Amar! Amar! E não amar ninguém!

Recordar? Esquecer? Indiferente!…

Prender ou desprender? É mal? É bem?

Quem disser que se pode amar alguém

Durante a vida inteira é porque mente!

Há uma Primavera em cada vida:

É preciso cantá-la assim florida,

Pois se Deus nos deu voz, foi pra cantar!

E se um dia hei de ser pó, cinza e nada

Que seja a minha noite uma alvorada,

Que me saiba perder… pra me encontrar…

– Florbela Espanca – Charneca em flor (1931)

 

Fanatismo

Minh’alma, de sonhar-te, anda perdida. 

Meus olhos andam cegos de te ver! 

Não és sequer razão do meu viver,

Pois que tu és já toda a minha vida! 

 

Não vejo nada assim enlouquecida… 

Passo no mundo, meu Amor, a ler

No misterioso livro do teu ser

A mesma história tantas vezes lida! 

 

“Tudo no mundo é frágil, tudo passa… ”

Quando me dizem isto, toda a graça

Duma boca divina fala em mim! 

E, olhos postos em ti, digo de rastros:

“Ah! Podem voar mundos, morrer astros,

Que tu és como Deus: Princípio e Fim! … ”

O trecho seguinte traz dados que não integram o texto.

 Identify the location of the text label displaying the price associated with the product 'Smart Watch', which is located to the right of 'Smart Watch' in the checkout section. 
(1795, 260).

– Florbela Espanca (O livro de Sóror Saudade,  1923)

 

Fumo

Longe de ti são ermos os caminhos,

Longe de ti não há luar nem rosas;

Longe de ti há noites silenciosas,

Há dias sem calor, beirais sem ninhos!

Meus olhos são dois velhos pobrezinhos

Perdidos pelas noites invernosas…

Abertos, sonham mãos cariciosas,

Tuas mãos doces plenas de carinhos!

Os dias são Outonos: choram… choram…

Há crisântemos roxos que descoram…

Há murmúrios dolentes de segredos…

Invoco o nosso sonho! Estendo os braços!

E ele é, ó meu amor pelos espaços,

Fumo leve que foge entre os meus dedos…

– Florbela Espanca  (O livro de Sóror Saudade, 1923)

 

O Nosso Mundo

                Ao meu homem querido,

Eu bebo a Vida, a Vida, a longos tragos

Como um divino vinho de Falerno!

Poisando em ti o meu amor eterno

Como poisam as folhas sobre os lagos…

Os meus sonhos agora são mais vagos…

O teu olhar em mim, hoje, é mais terno…

E a Vida já não é o rubro inferno

Todo fantasmas tristes e pressagos!

A vida, meu Amor, quer vivê-la!

Na mesma taça erguida em tuas mãos,

Bocas unidas hemos de bebê-la!

Que importa o mundo e as ilusões defuntas?…

Que importa o mundo e seus orgulhos vãos?…

O mundo, Amor?… As nossas bocas juntas!…

– Florbela Espanca (O livro de Sóror Saudade, 1923)

 

Ser poeta

Ser poeta é ser mais alto, é ser maior

Do que os homens! Morder como quem beija!

É ser mendigo e dar como quem seja

Rei do Reino de Aquém e de Além Dor!

É ter de mil desejos o esplendor

E não saber sequer que se deseja!

É ter cá dentro um astro que flameja,

É ter garras e asas de condor!

É ter fome, é ter sede de Infinito!

Por elmo, as manhãs de oiro e de cetim…

É condensar o mundo num só grito!

E é amar-te, assim perdidamente…

É seres alma, e sangue, e vida em mim

E dizê-lo cantando a toda a gente!

– Florbela Espanca, do  livro “Sonetos”

 

Sonhando

É noite pura e linda. Abro a minha janela

E olho suspirando o infinito céu,

Fico a sonhar de leve em muita coisa bela

Fico a pensar em ti e neste amor que é teu!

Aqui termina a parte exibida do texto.